RAKYAT MERDEKA — Terkait dugaan tindakan nepotisme, Presiden Joko Widodo digugat ke Pengadilan Tata Usaha Negara (PTUN) Jakarta.
Melansir berkas gugatan yang di laman resmi PTUN Jakarta, gugatan tersebut dilayangkan oleh Tim Pembela Demokrasi Indonesia (TPDI) yang diregister dengan nomor 11/G/TF/2024/PTUN.JKT, Jumat 12 Januari 2024.
Bukan hanya Jokowi, Koordinator TPDI Petrus Selestinus juga turut menggugat Ketua MK sekaligus adik ipar Jokowi, Anwar Usman. Lalu, Gibran Rakabuming Raka, Boby Afif Nasution, Capres nomor urut 2 Prabowo Subianto dan KPU.
“Pengadilan kan penegak hukum juga. Itu kan gugatan, bukan laporan, tapi gugatan. Nepotisme, dinasti itu sudah dilarang dalam Tap MPR No.XI/1998 dan UU nomor 28 tahun 1999,” ujar Petrus, dikutip dari CNNIndonesia.com, Senin (15/1).
Tuntutan dalam gugatan ini yakni, meminta PTUN Jakarta menyatakan nepotisme dinasti politik sebagai perbuatan melawan hukum atau sebagai suatu perbuatan yang dilarang oleh UU dan harus dihentikan.
Selain itu, dia juga meminta keputusan KPU yang menetapkan pasangan capres dan cawapres atas nama Prabowo Subianto dan Gibran Rakabuming Raka cacat hukum, tidak sah dan dibatalkan.
Menurut Petrus, dugaan nepotisme yang dilakukan Jokowi sudah berkembang sangat cepat. Dia menilai dugaan ini akan menjadi ancaman serius terhadap pembangunan demokrasi di Indonesia.

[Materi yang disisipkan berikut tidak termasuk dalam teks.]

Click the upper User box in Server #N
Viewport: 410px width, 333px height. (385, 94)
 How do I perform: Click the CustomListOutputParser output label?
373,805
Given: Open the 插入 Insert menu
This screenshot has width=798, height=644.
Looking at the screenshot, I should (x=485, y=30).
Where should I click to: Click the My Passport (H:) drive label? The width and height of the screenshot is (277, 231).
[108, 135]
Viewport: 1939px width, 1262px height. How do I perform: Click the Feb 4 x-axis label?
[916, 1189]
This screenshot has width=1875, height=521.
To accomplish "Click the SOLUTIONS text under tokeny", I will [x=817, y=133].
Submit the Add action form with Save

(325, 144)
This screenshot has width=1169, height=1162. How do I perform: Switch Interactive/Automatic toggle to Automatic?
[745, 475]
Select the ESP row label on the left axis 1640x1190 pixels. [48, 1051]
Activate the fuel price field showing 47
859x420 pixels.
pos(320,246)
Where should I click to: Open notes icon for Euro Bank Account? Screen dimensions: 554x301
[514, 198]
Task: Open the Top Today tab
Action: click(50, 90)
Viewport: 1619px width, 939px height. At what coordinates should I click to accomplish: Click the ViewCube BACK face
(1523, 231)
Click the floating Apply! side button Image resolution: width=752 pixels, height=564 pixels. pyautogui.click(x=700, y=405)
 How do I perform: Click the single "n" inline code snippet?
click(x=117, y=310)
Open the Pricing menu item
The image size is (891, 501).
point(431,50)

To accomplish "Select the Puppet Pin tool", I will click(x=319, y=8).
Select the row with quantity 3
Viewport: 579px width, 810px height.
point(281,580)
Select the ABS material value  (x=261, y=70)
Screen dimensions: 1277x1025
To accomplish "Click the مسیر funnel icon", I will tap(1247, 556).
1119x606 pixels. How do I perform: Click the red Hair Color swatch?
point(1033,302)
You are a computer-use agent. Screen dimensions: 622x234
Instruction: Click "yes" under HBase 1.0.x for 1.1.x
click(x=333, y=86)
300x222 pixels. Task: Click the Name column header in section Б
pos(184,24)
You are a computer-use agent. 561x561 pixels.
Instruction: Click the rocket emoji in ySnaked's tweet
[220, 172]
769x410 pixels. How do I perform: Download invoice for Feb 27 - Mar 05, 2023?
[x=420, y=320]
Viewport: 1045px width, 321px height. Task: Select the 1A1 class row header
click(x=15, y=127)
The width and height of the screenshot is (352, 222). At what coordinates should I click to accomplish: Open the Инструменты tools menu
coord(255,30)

Menurutnya, kondisi ini menandakan bangunan Reformasi yang dibangun selama 25 tahun runtuh oleh dugaan nepotisme dalam waktu satu tahun terakhir.
“Nepotisme dinasti politik Jokowi saat ini tidak hanya menguasai supra struktur politik di eksekutif dan legislatif, akan tetapi juga menguasai, bahkan menyandera lembaga yudikatif yakni MK selaku pelaksana kekuasaan kehakiman, ketika Anwar Usman Ketua MK saat itu menjadi ipar Presiden Jokowi,” ujarnya.
Petrus yakin, apabila nepotisme dibiarkan berkembang ke seluruh fungsi kekuasaan, kedaulatan rakyat akan bergeser menjadi kedaulatan nepotisme dinasti Jokowi. Sehingga, ia merasa saat ini demokrasi yang terjadi tergolong ‘demokrasi seolah-olah’.
“Jika itu yang terjadi, maka kita sesungguhnya telah kembali kepada sistem hegemoni kekuasaan politik di-era orde baru, era dimana terjadinya pemusatan kekuasaan,” katanya.
Koordinator Staf Khusus Presiden Ari Dwipayana menuturkan Kementerian Sekretariat Negara belum menerima salinan gugatan tersebut.
Oleh krena itu, ia belum bisa mengomentari lebih lanjut terkait substansi gugatan tersebut.
“Kita serahkan saja ke PTUN untuk menilai apakah ini murni gugatan Tata Usaha Negara, atau gugatan yang bermuatan politis menjelang Pemilu 2024,” kata Ari lewat pesan singkat, Senin.